Most of the relevant work in the area presents different methods to use test-time computation (chain-of-thought, generate and revise, MCTS, etc) . In this work, we consider a different axis which tries to adaptively allocate this computation, making our method complementary to most test-time methods.
Speculative decoding is only applicable to our routing setting with LM size (which is only 1 out of our 5 experiments). Moreover, speculative decoding is not input-adaptive (our main novelty) and uses a fixed frequency to query the large model, making it combinable with our method. Specifically, speculative decoding uses a fixed, query-invariant frequency to query the larger model. Combining with our framework would imply input-adaptively choosing at what frequency queries should be verified on the larger model.
Q3. If a more complex decoding method, such as MCTS, is employed, would it necessitate retraining the probe? This could suggest a mismatch between the model's capabilities when using more advanced decoding methods and the probe's predictions. Additionally, it raises the question of whether the probe's prediction accuracy may be affected by factors such as varying prompts or decoding methods, and whether the probe demonstrates robustness under these conditions. Please explain the generalizability of the probe.
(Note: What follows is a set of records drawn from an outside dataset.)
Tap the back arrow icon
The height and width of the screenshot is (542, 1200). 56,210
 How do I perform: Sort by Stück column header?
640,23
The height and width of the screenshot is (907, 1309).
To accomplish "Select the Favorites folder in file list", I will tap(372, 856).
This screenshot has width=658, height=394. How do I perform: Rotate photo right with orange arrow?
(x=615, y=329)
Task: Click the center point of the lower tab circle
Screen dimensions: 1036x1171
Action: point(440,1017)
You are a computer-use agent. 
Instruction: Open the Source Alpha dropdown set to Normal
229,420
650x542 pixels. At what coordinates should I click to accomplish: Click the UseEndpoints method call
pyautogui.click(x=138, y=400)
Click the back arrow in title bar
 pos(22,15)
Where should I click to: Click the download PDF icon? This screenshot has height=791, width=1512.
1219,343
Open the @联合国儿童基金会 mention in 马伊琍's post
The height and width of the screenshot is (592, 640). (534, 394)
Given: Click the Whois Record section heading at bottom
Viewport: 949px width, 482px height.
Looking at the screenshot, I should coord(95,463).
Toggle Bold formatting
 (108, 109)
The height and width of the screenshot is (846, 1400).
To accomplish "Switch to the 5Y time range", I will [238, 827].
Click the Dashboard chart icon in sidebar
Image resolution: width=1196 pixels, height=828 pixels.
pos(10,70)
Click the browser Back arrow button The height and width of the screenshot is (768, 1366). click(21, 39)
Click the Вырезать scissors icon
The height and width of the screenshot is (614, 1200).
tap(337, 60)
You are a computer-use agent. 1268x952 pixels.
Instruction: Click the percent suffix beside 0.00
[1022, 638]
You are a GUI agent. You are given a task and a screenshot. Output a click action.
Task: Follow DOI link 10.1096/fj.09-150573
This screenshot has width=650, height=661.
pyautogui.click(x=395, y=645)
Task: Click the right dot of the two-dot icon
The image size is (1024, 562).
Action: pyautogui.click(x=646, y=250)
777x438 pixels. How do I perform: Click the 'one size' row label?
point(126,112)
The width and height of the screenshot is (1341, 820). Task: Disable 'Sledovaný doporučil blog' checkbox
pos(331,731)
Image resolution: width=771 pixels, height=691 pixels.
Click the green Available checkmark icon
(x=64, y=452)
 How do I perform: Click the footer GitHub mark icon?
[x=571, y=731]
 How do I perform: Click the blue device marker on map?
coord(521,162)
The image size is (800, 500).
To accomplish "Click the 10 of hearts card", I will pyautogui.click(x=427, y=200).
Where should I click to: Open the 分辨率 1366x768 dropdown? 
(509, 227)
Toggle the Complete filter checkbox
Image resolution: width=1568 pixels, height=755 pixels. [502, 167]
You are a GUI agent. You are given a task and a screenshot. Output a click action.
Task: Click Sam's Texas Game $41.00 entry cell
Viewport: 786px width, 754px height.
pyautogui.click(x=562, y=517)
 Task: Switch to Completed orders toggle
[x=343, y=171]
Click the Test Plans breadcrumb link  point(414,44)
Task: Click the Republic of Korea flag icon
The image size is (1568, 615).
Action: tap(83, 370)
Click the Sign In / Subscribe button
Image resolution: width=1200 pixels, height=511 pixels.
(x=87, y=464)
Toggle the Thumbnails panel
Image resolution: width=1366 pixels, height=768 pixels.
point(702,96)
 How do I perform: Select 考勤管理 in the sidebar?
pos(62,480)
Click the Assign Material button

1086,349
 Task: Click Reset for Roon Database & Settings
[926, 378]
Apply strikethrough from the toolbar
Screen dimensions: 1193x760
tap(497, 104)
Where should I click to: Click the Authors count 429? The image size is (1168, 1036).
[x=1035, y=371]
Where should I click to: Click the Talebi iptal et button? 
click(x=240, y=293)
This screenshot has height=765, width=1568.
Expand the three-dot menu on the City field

A3. Thank you for the great question! Our probes are trained specific to a decoding procedure but have a good degree of generalization. We run 4 experiments to evaluate the generalization of our probes:
-
Generalization to Different Data Distributions (Appendix C): These experiments evaluate the probes on queries outside their training distribution. The chat datasets we consider (see point 2 below) naturally have varying prompts/ prompting styles as they were collected in significantly different ways.
-
Applying the difficulty model trained on the Numina dataset to the popular MATH benchmark (Figure 8): We find that our probe matches the performance of a probe trained on MATH! This suggests that our difficulty model is able to capture general features that are applicable across different mathematical datasets.
-
Applying the difficulty model trained on the LMSYS dataset to the popular Anthropic HH dataset (Figure 8): LMSYS and Anthropic HH are both chat datasets but were collected in significantly different ways [1,3]. Despite this, we find that our difficulty model generalizes well and using it to route queries adaptively is significantly better than non-adaptive methods. In particular, we can achieve up to a 40% reduction in calls to the more expensive decoding scheme while maintaining similar levels of reward.
-
-
Generalization to Different Decoding Procedures (Appendix D): These experiments evaluate the probes on decoding procedures that they were not trained for.
-
Applying our best-of-k probe to routing (Figure 9): We use the probe trained for the best of-k decoding method and apply it to routing. The results indicate that while there is some reduction in performance compared to a probe specifically trained for routing, the best-of- probe demonstrates effective generalization and is still able to deliver substantial gains compared to random routing.
-
Generalization across temperatures (Figure 10): We assess the performance of our probe, trained at a decoding temperature of 0.7, across various decoding temperatures. Despite being trained for a specific temperature, the probe remains effective across varying decoding temperatures.
-
Intuitively, while stronger decoding procedures might find queries less difficult, the relative difficulty of queries might be consistent across different decoding methods. Thus, even if our probes lose calibration on difficulty, if they are able to preserve relative difficulty, they can still be effective for downstream compute allocation.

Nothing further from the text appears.